抜粋本文 =>
------------------------------------------------

6 総論:個人(?)レベルの侵入を減らす方法(4)
「中程度の消毒薬」の続きです。
ポピドンヨード(イソジン)は、ヒトに使える最強の消毒薬。
多少なら芽胞にも効き、皮膚や粘膜にも使えるので
手術前の創部消毒等には第一選択です。
でも金属や便には使えませんし、
非金属でも床等の環境には色がついてしまうので適していませんね。
だから「滅菌できるものは滅菌!
ヒトにはポピドンヨード!それ以外には次亜塩素酸ナトリウム!」が、
対微生物の最強組み合わせになります。
でも…ポピドンヨードを使うと、ヒトにも色が付きます。
手術のように「特別な状況」なら、
そこに色を落とす手間を加えてでも強い消毒薬を使う必要がありますが、
普段使うにはどうしても不便です。
それにヨード(ヨウ素)にアレルギーを示してしまう人
(ヨード過敏症の人)には使えませんね。
そんなときには、
エチルアルコール(エタノール)や
イソプロピルアルコール(イソプロパノール)です。
色は付きませんし、皮膚(手指)消毒にはもってこいです。
でも、芽胞には全く効きません。
真菌とエンベロープのないウイルスにも、効果は不十分です。
しかもエチルアルコール(消毒用エタノール)は、
微生物に一番効く濃度が100%ではなく70~80%です。
「注射や採血時の消毒用エタノール綿」は、
こまめに調整・作成しないと微生物に一番効く濃度から外れてしまいます。
あとは「ふたを開けっぱなしにしない」「作りすぎない」…
これらについては基礎看護等で勉強するおはなしですからね。
小中学校でケガをしたときにつけたことがあるかもしれない
「ヨードチンキ」は、ヨードフォルとエチルアルコールを混ぜたもの。
ヨードフォルはヨウ素をうまく溶かせる溶剤に溶かしたものです。
ポピドンヨードの親戚みたいなものですね。
フェノールはクレゾールが代表。
「クレゾール石けん」の形で耳にしたことがあるかもしれません。
匂いが強いので、あまり使いやすい消毒薬ではありませんね。
エンベロープなしのウイルスには効かない(当然、芽胞にも効かない)ことも
使われにくい一因です。
便の処理には使われることがあるので、
一応「中程度の消毒薬」の1つとして頭に入れておいてくださいね。
水害被害の後、屋外を消毒するには有効手段ですよ。

------------------------------------------------

抽出資料 =>
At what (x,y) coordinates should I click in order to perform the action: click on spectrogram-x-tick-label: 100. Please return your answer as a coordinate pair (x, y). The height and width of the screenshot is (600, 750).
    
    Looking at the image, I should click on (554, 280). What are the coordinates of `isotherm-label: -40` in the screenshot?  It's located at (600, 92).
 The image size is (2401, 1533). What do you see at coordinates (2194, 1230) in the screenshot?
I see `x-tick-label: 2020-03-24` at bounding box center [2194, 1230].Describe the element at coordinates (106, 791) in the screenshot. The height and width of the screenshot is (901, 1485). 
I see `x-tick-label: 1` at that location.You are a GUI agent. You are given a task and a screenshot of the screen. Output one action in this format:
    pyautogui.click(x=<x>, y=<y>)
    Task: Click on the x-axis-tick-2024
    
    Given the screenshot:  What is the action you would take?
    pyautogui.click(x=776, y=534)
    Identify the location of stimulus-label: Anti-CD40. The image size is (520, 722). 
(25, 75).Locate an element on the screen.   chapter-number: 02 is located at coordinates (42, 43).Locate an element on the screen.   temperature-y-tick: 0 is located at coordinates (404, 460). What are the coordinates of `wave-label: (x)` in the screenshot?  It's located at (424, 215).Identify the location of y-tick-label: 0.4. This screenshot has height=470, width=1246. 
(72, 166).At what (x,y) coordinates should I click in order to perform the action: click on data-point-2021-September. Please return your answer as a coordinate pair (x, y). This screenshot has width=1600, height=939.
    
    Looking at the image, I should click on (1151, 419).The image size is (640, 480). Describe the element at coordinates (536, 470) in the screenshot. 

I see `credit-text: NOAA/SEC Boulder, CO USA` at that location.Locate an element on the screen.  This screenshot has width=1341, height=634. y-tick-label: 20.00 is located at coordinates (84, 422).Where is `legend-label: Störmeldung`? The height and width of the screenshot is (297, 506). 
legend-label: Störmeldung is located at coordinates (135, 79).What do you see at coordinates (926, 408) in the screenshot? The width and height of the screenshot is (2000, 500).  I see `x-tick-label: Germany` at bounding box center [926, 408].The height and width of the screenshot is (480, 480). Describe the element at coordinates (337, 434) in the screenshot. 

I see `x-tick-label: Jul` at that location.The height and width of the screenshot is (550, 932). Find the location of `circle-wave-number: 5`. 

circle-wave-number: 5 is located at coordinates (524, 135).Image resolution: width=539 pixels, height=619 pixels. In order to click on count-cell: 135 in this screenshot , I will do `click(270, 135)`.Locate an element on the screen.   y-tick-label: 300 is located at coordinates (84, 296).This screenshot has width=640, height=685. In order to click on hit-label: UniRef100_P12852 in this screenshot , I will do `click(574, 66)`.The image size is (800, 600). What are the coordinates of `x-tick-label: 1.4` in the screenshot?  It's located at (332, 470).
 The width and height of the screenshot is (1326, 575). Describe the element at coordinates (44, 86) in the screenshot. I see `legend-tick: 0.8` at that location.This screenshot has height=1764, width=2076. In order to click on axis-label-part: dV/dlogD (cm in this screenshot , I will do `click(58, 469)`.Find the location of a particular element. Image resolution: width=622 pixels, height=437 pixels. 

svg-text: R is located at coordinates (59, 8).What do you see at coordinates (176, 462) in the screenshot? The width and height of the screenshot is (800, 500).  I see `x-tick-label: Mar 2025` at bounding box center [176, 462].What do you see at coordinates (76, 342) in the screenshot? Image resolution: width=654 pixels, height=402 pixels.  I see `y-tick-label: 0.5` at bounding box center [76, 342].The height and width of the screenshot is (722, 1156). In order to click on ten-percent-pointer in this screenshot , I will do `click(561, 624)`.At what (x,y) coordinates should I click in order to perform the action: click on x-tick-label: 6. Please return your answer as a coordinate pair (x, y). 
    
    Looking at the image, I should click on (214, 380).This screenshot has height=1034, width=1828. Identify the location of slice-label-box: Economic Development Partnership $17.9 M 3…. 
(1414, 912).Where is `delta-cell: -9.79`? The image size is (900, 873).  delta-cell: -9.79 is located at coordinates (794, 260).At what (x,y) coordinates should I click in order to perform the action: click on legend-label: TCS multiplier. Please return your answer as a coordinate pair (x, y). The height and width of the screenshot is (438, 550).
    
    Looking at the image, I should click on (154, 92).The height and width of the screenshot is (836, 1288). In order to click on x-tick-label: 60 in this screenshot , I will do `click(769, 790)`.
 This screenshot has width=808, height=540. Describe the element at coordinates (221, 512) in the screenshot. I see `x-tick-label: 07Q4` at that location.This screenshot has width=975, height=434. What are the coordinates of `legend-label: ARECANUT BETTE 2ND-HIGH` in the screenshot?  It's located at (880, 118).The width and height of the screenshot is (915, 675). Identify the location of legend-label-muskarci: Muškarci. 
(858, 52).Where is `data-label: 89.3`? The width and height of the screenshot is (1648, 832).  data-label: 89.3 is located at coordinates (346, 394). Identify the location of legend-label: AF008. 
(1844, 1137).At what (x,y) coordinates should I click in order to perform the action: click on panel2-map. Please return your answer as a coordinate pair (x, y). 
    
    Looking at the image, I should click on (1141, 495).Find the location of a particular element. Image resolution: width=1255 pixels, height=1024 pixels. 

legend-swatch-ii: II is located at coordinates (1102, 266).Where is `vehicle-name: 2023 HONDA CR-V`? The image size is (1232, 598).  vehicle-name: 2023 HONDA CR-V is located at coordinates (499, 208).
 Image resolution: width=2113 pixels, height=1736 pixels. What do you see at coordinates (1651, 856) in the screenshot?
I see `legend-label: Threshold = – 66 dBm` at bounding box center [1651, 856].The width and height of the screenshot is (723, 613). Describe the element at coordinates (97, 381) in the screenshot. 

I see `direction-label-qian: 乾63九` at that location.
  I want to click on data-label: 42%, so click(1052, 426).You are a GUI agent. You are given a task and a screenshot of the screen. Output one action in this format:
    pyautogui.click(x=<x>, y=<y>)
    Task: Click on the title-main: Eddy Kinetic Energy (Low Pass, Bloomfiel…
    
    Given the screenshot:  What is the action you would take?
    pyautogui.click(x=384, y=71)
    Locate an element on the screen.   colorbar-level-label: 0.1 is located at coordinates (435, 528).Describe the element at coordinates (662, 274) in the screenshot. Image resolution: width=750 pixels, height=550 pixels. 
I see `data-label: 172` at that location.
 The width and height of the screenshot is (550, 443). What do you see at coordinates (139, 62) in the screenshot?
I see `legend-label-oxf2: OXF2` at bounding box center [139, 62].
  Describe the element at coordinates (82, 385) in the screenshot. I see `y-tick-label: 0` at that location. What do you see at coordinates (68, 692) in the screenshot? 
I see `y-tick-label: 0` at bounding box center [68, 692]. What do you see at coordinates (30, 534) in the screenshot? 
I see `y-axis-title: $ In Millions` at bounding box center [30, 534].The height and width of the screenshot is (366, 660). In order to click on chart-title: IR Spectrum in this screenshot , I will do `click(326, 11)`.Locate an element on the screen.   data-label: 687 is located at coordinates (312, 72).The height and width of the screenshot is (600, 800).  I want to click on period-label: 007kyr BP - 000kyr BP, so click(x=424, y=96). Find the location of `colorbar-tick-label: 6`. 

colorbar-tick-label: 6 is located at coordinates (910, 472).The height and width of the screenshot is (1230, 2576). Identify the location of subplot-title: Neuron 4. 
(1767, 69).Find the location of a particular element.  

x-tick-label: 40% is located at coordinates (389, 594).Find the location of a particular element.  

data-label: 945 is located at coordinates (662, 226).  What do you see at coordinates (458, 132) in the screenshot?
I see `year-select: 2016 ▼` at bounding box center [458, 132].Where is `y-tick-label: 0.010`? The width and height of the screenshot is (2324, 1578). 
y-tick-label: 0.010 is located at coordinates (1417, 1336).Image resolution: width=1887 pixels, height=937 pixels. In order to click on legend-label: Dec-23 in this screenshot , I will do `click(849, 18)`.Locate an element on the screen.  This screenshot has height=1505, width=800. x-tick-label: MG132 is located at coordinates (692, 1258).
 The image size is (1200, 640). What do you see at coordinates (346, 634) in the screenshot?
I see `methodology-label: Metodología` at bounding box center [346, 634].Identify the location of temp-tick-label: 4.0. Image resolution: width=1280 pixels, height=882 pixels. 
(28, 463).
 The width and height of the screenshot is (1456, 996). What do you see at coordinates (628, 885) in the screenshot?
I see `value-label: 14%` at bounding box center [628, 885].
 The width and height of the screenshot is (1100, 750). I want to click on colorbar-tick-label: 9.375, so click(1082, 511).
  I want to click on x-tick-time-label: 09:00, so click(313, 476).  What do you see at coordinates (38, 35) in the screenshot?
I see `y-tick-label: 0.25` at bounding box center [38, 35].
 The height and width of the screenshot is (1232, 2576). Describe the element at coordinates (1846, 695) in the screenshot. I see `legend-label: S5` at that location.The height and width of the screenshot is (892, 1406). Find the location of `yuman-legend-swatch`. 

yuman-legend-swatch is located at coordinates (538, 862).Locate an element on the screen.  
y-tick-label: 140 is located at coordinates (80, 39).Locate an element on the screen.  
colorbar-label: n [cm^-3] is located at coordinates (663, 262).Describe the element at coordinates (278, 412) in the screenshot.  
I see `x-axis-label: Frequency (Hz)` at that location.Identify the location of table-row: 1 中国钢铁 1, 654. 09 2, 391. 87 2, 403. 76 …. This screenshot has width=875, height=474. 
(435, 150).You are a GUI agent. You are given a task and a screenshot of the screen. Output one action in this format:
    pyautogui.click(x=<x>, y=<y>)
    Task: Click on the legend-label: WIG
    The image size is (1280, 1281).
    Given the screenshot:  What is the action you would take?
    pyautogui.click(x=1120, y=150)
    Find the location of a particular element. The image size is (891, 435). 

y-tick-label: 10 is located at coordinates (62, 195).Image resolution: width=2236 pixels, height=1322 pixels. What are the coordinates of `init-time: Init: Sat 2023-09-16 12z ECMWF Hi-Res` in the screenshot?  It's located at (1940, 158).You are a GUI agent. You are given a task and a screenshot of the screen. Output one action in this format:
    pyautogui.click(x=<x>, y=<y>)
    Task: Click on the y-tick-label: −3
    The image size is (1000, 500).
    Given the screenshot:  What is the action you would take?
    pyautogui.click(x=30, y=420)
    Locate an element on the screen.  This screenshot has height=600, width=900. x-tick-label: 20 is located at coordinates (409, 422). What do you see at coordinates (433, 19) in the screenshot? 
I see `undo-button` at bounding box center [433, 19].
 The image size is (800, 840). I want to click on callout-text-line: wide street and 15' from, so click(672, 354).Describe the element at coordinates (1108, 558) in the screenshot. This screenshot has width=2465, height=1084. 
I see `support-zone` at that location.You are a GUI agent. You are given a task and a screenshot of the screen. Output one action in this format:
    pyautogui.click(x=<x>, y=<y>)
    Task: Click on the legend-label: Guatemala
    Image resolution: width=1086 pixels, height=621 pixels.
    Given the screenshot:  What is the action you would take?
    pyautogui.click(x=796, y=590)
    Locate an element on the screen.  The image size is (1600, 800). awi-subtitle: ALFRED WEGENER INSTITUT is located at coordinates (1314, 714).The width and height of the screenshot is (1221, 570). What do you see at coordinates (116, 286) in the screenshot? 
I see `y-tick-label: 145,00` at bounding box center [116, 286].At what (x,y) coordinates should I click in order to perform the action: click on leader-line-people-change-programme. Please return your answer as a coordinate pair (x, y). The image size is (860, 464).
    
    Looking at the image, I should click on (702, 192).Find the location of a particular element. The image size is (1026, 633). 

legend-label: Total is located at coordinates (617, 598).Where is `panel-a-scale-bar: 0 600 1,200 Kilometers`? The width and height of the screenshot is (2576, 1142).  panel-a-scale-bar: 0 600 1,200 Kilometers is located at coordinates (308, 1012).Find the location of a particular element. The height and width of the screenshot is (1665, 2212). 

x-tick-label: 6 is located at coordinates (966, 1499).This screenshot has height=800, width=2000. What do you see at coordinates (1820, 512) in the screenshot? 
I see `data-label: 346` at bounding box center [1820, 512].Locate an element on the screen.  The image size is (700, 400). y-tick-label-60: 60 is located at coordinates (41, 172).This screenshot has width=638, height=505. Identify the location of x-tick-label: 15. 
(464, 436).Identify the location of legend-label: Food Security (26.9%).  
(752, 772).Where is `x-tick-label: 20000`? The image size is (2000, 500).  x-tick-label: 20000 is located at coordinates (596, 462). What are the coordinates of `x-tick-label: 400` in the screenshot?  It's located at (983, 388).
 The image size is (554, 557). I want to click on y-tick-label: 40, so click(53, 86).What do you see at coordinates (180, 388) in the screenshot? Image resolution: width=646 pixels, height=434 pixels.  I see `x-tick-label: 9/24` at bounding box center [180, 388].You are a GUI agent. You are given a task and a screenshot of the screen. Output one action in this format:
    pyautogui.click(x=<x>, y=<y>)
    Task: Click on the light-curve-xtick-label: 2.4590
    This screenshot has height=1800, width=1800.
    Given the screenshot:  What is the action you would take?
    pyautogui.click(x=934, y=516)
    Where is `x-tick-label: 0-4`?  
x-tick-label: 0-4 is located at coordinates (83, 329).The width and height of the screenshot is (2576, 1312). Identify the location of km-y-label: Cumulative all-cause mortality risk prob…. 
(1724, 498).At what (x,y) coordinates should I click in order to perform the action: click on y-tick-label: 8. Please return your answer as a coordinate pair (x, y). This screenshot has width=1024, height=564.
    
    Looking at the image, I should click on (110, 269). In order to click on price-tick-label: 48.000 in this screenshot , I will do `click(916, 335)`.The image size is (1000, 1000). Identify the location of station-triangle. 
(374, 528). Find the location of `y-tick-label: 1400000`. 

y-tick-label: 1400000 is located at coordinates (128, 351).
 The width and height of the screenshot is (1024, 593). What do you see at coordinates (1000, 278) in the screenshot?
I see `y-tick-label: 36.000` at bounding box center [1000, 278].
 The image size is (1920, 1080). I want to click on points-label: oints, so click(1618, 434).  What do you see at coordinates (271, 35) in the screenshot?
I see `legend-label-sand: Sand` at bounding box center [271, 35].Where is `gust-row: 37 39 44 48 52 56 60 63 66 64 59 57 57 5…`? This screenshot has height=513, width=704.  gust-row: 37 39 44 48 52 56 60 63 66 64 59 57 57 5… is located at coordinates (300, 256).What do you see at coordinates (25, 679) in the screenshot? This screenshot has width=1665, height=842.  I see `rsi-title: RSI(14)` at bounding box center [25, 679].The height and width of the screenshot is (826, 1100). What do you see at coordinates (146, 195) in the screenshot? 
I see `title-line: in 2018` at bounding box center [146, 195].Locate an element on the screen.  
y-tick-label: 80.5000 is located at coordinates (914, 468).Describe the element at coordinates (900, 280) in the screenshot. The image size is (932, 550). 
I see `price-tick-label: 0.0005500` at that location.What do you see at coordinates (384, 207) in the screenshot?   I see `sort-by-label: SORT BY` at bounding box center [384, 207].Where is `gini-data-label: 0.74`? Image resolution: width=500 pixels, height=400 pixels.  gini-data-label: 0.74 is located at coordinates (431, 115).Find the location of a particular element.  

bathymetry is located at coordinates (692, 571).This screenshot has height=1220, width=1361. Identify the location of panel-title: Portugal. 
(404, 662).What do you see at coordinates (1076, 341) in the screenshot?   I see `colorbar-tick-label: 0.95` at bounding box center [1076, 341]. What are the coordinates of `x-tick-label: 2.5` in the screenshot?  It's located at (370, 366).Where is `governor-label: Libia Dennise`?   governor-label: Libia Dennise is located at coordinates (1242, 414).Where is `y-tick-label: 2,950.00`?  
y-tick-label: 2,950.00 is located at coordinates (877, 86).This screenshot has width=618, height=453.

------------------------------------------------

理解度の確認 =>
(1) 消毒薬に関する本文の「でも…ポピドンヨードを使うと、ヒトにも色が付きます。」から「微生物に一番効く濃度が100%ではなく70~80%です。」までのすべてを、「皮膚」を「肌」に入れ替えて書き出してください。
(2) 消毒薬に関する本文によると、消毒用エタノールが微生物に最も効く濃度はどの範囲ですか。
これらの資料は、消毒薬に関する本文とは別個のものです。

解答一覧 =>
(1)
でも…ポピドンヨードを使うと、ヒトにも色が付きます。
手術のように「特別な状況」なら、
そこに色を落とす手間を加えてでも強い消毒薬を使う必要がありますが、
普段使うにはどうしても不便です。
それにヨード(ヨウ素)にアレルギーを示してしまう人
(ヨード過敏症の人)には使えませんね。
そんなときには、
エチルアルコール(エタノール)や
イソプロピルアルコール(イソプロパノール)です。
色は付きませんし、肌(手指)消毒にはもってこいです。
でも、芽胞には全く効きません。
真菌とエンベロープのないウイルスにも、効果は不十分です。
しかもエチルアルコール(消毒用エタノール)は、
微生物に一番効く濃度が100%ではなく70~80%です。

(2) 70~80%です。